Exercise prompt: A picture-free, exact reproduction of the listing that follows is required.

Extracted data:

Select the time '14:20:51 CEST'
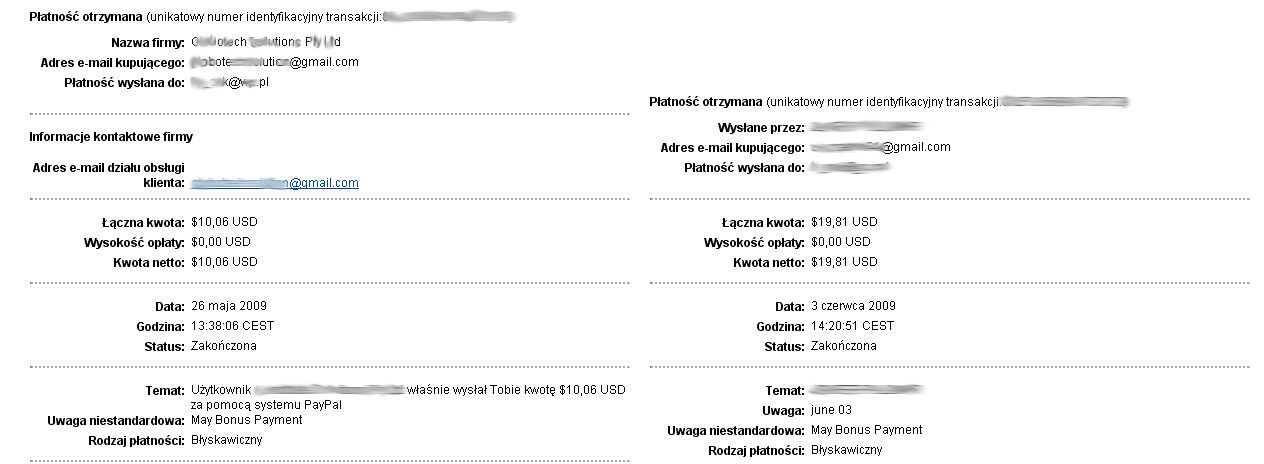Viewport: 1264px width, 464px height. (852, 326)
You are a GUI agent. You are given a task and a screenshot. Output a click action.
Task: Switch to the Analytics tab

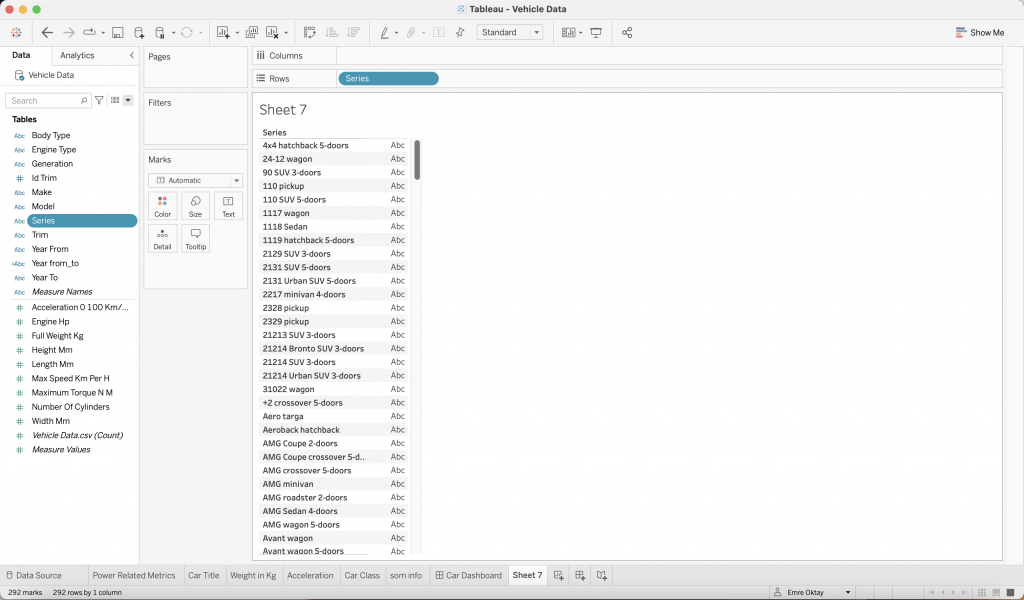pyautogui.click(x=77, y=56)
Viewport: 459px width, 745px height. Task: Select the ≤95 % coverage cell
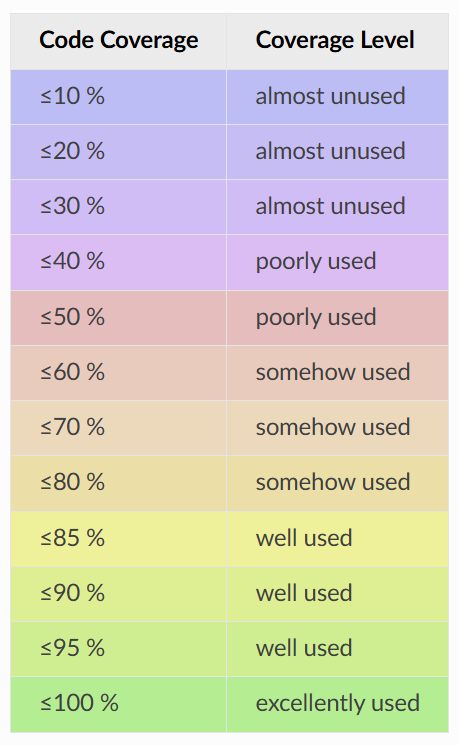point(118,649)
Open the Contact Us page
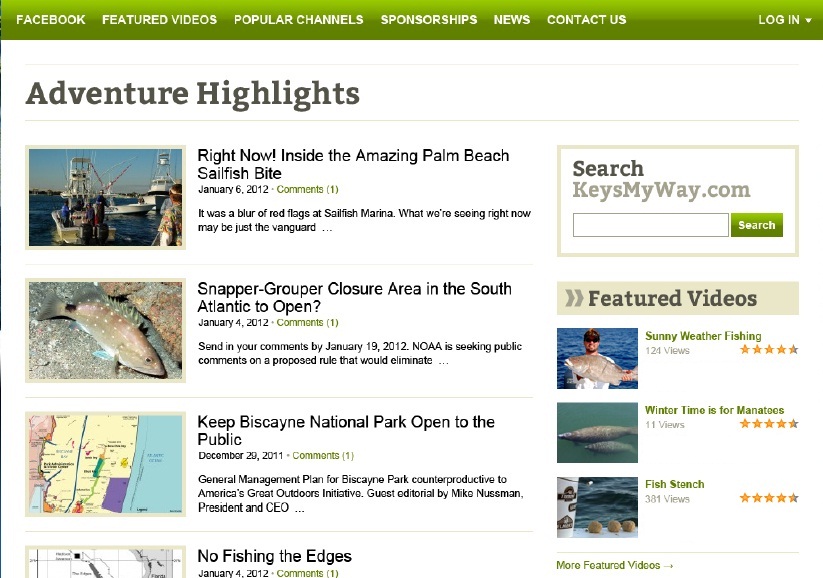This screenshot has width=823, height=578. 587,20
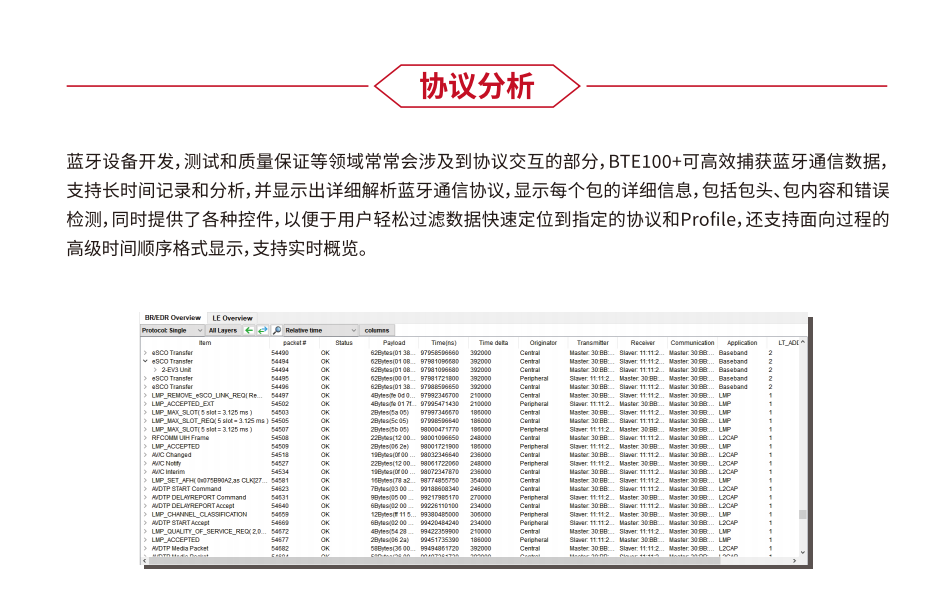Viewport: 949px width, 601px height.
Task: Select the LMP_CHANNEL_CLASSIFICATION row
Action: click(199, 514)
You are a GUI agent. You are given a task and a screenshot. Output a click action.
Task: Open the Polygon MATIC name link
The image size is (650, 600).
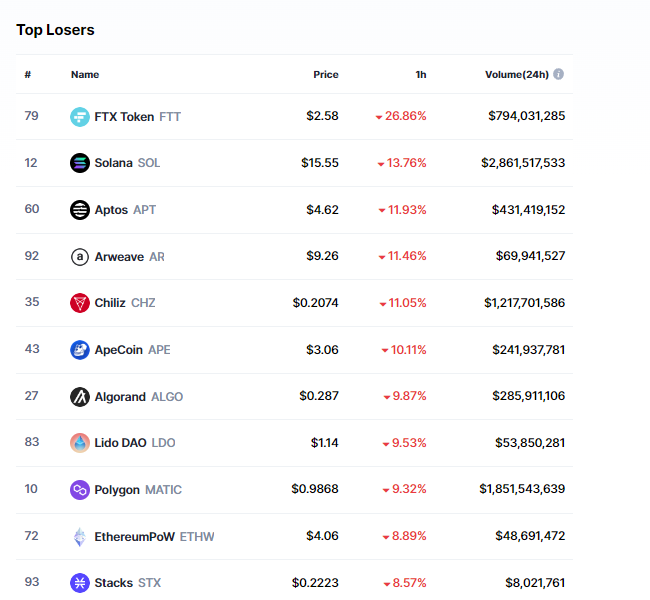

Solution for this task:
Select the time '14:20:51 CEST'
Viewport: 1264px width, 464px height. (852, 326)
You are a GUI agent. You are given a task and a screenshot. Output a click action.
Task: Switch to the Analytics tab

pyautogui.click(x=77, y=56)
Viewport: 459px width, 745px height. Task: Select the ≤95 % coverage cell
point(118,649)
Open the Contact Us page
This screenshot has width=823, height=578. 587,20
Viewport: 949px width, 601px height.
Task: Select the LMP_CHANNEL_CLASSIFICATION row
Action: click(199, 514)
You are a GUI agent. You are given a task and a screenshot. Output a click action.
Task: Open the Polygon MATIC name link
The image size is (650, 600).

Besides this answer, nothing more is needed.